Task goal — An exact reprint of the listing is required, with no pictures included.

········

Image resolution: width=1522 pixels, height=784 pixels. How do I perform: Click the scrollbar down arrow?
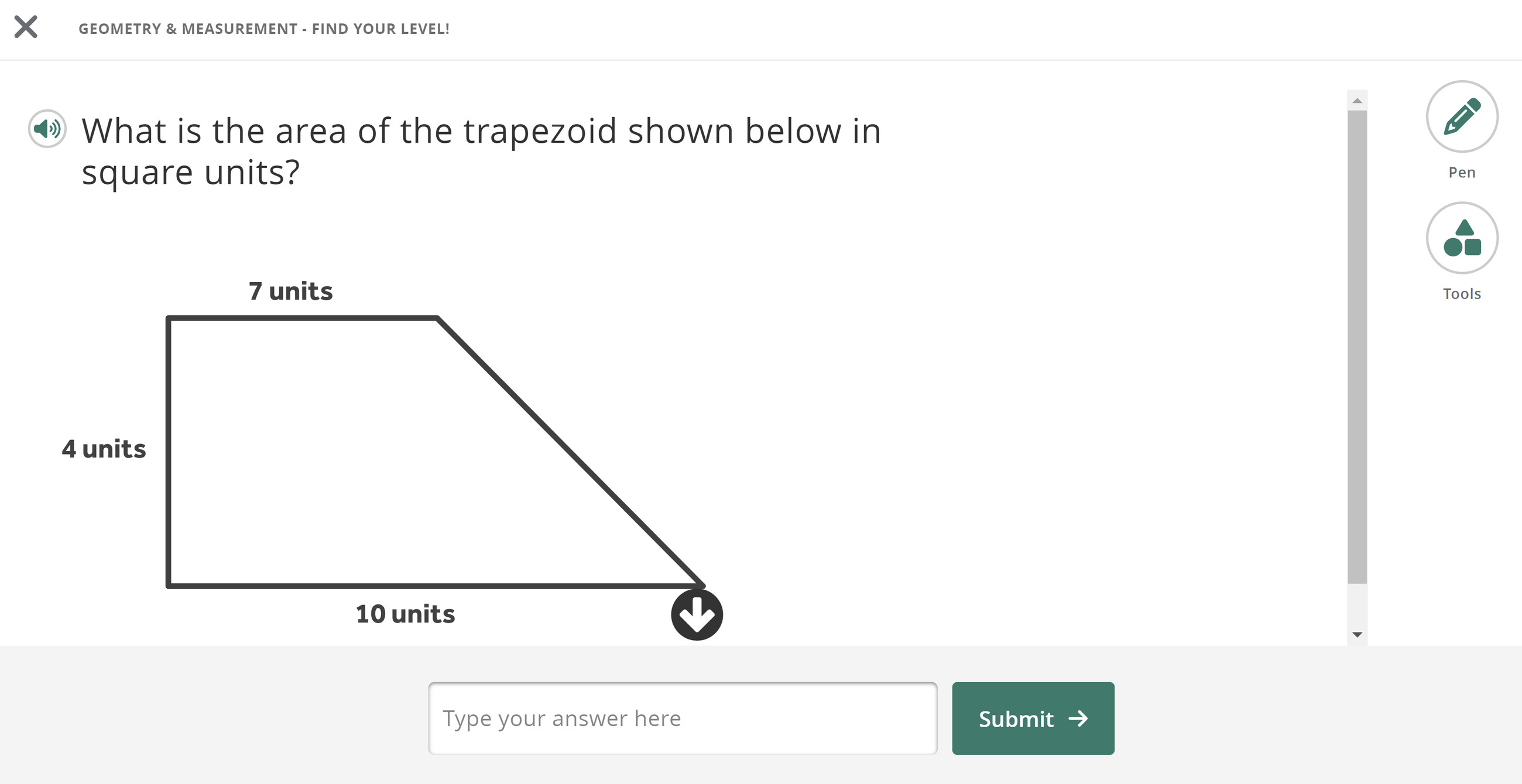pos(1357,635)
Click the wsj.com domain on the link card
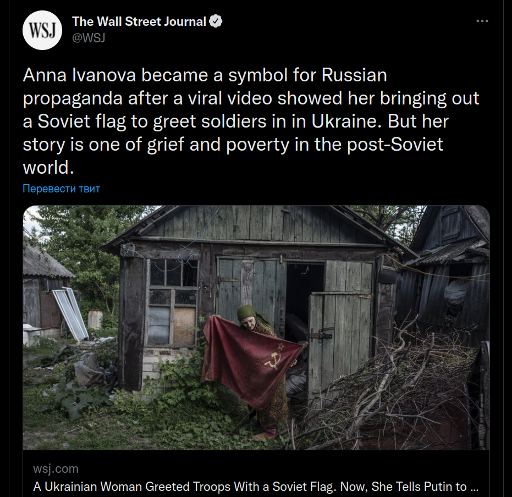512x497 pixels. [x=56, y=469]
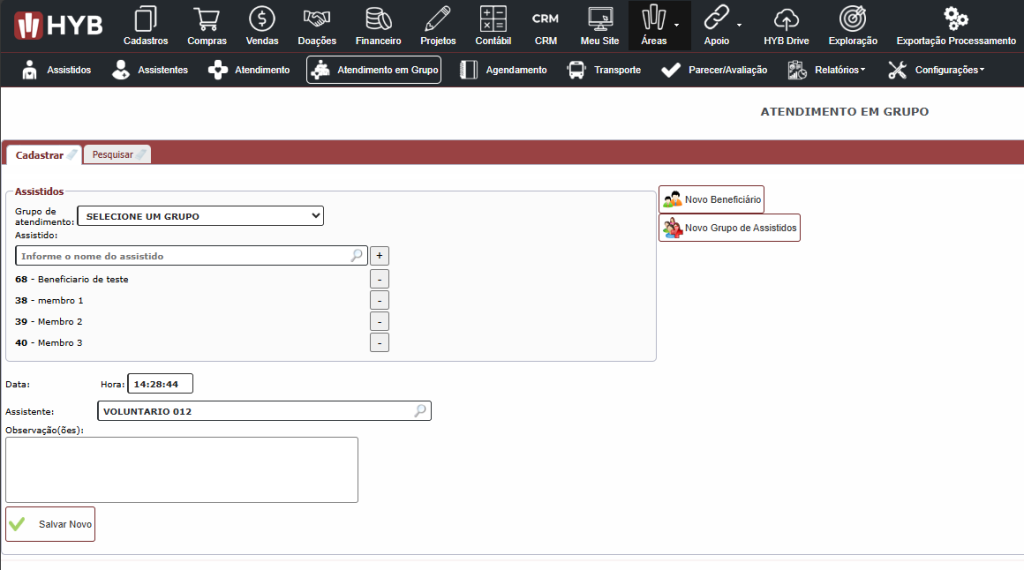
Task: Switch to the Pesquisar tab
Action: (x=118, y=155)
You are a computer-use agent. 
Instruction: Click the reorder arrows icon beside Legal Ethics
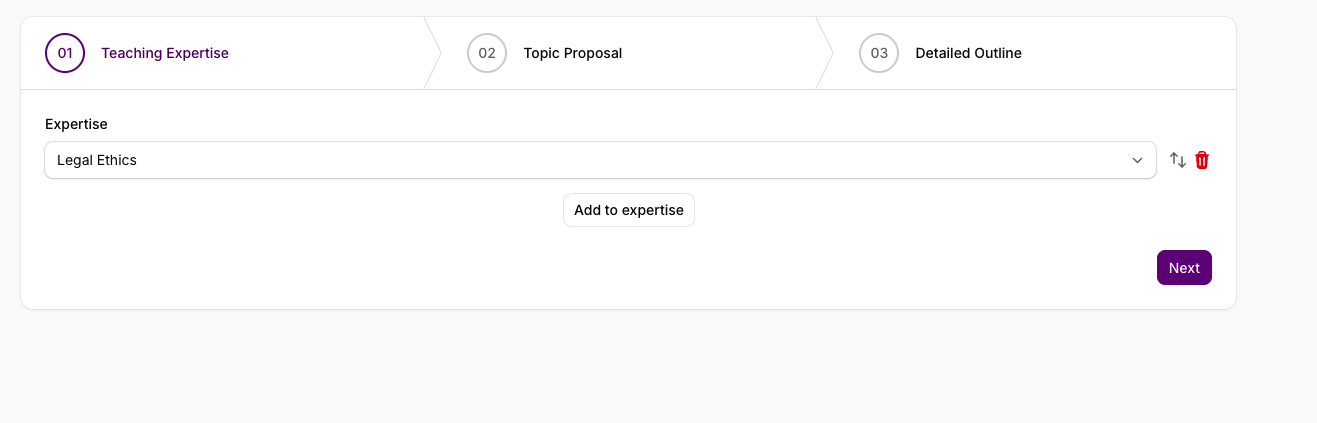pyautogui.click(x=1178, y=160)
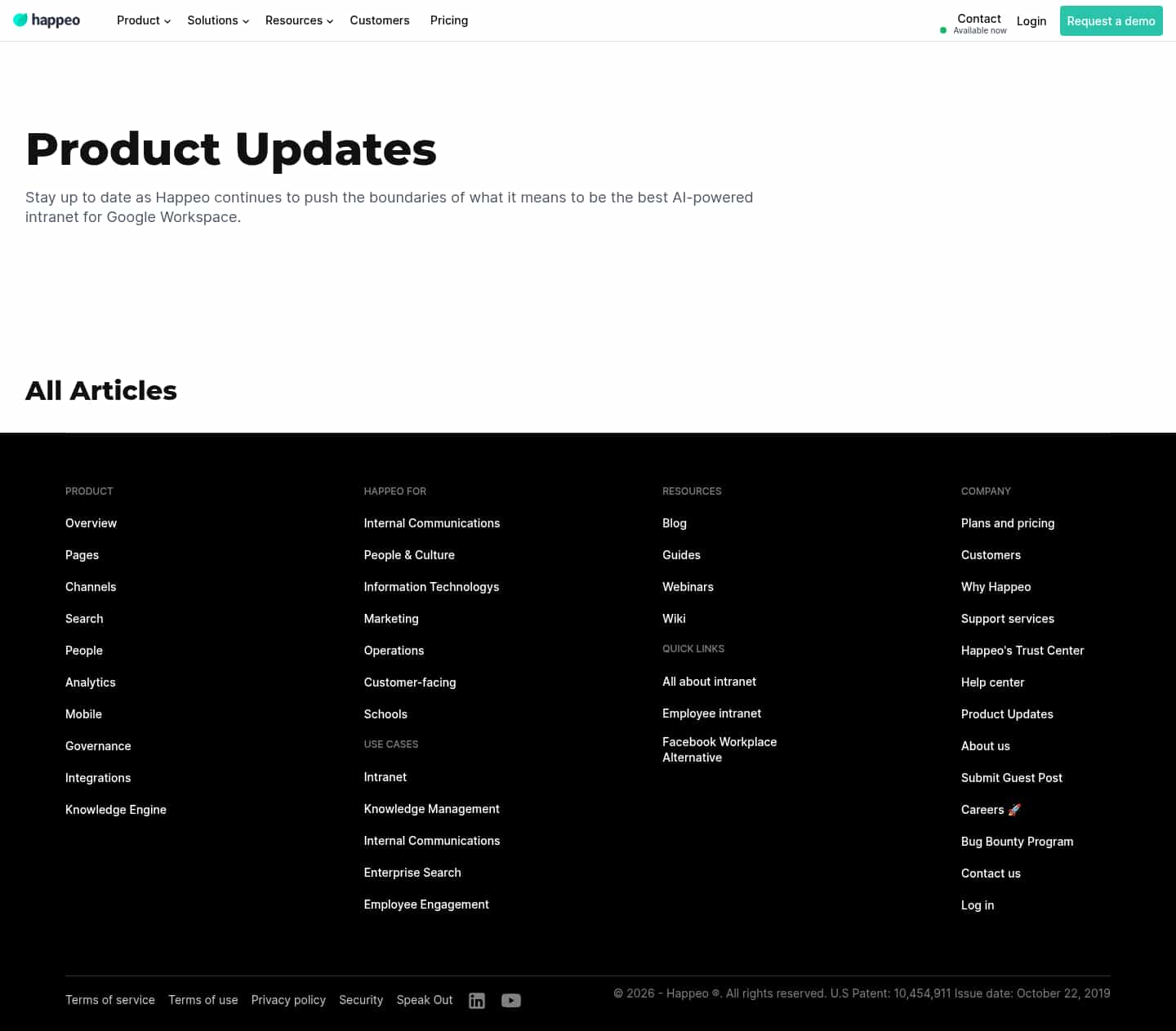
Task: Click the Plans and pricing company link
Action: point(1008,522)
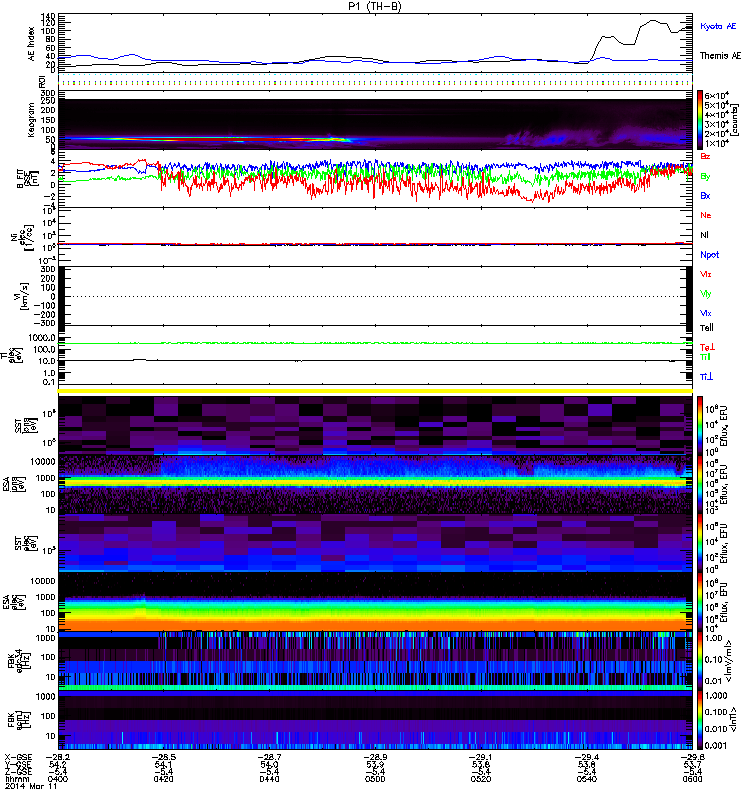The image size is (750, 800).
Task: Select the red Ne density label
Action: tap(706, 215)
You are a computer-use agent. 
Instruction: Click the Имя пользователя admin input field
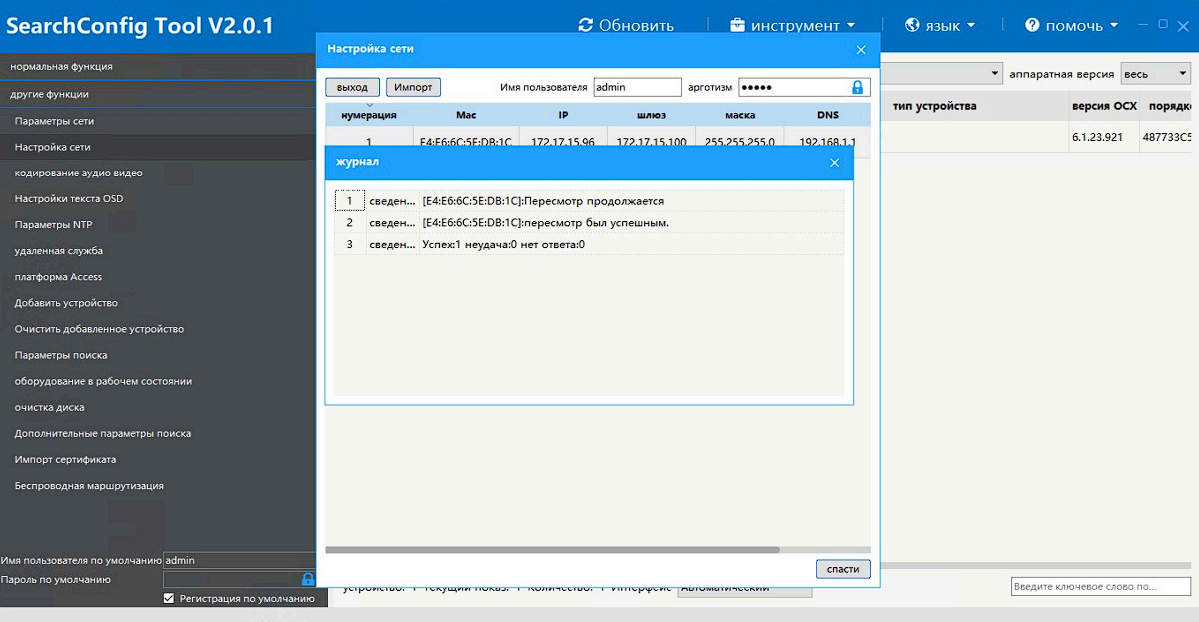pyautogui.click(x=637, y=87)
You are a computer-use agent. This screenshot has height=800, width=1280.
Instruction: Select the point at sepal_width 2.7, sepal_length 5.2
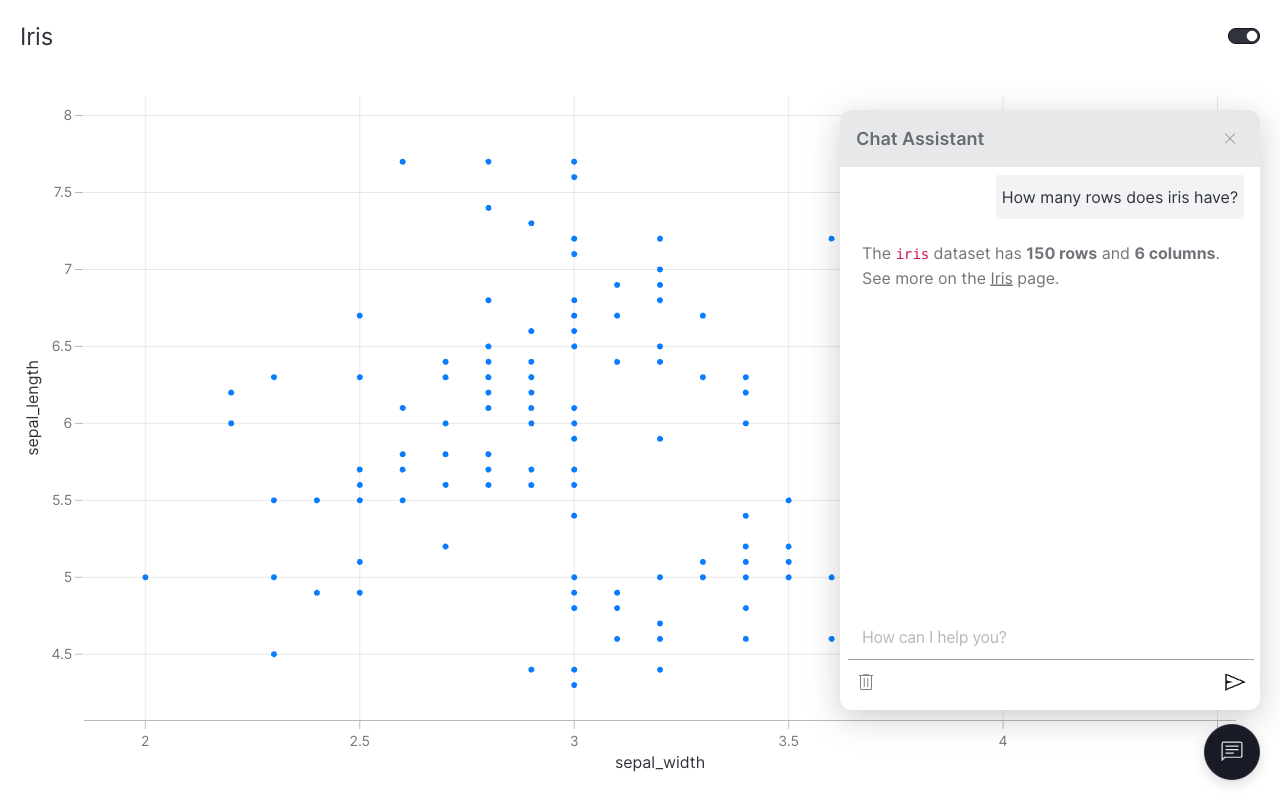[445, 546]
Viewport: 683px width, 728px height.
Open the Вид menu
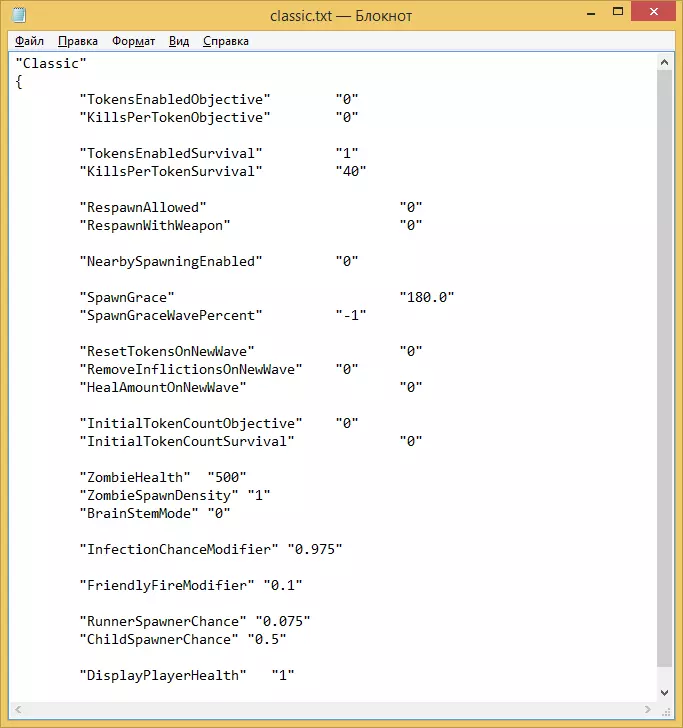(x=179, y=41)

········

Response area —
Image resolution: width=1522 pixels, height=784 pixels. How do I perform: Click the scrollbar down arrow?
pos(1357,635)
Click the wsj.com domain on the link card
512x497 pixels. [x=56, y=469]
Task: Switch to the Pesquisar tab
Action: (x=118, y=155)
You are a computer-use agent. 
Instruction: Click the reorder arrows icon beside Legal Ethics
pyautogui.click(x=1178, y=160)
Task: Click the Plans and pricing company link
Action: point(1008,522)
The image size is (750, 800).
Task: Select the red Ne density label
Action: tap(706, 215)
You are a computer-use agent. 
Instruction: Click the Имя пользователя admin input field
pyautogui.click(x=637, y=87)
You are a computer-use agent. This screenshot has height=800, width=1280.
Instruction: Select the point at sepal_width 2.7, sepal_length 5.2
[445, 546]
Viewport: 683px width, 728px height.
Open the Вид menu
(x=179, y=41)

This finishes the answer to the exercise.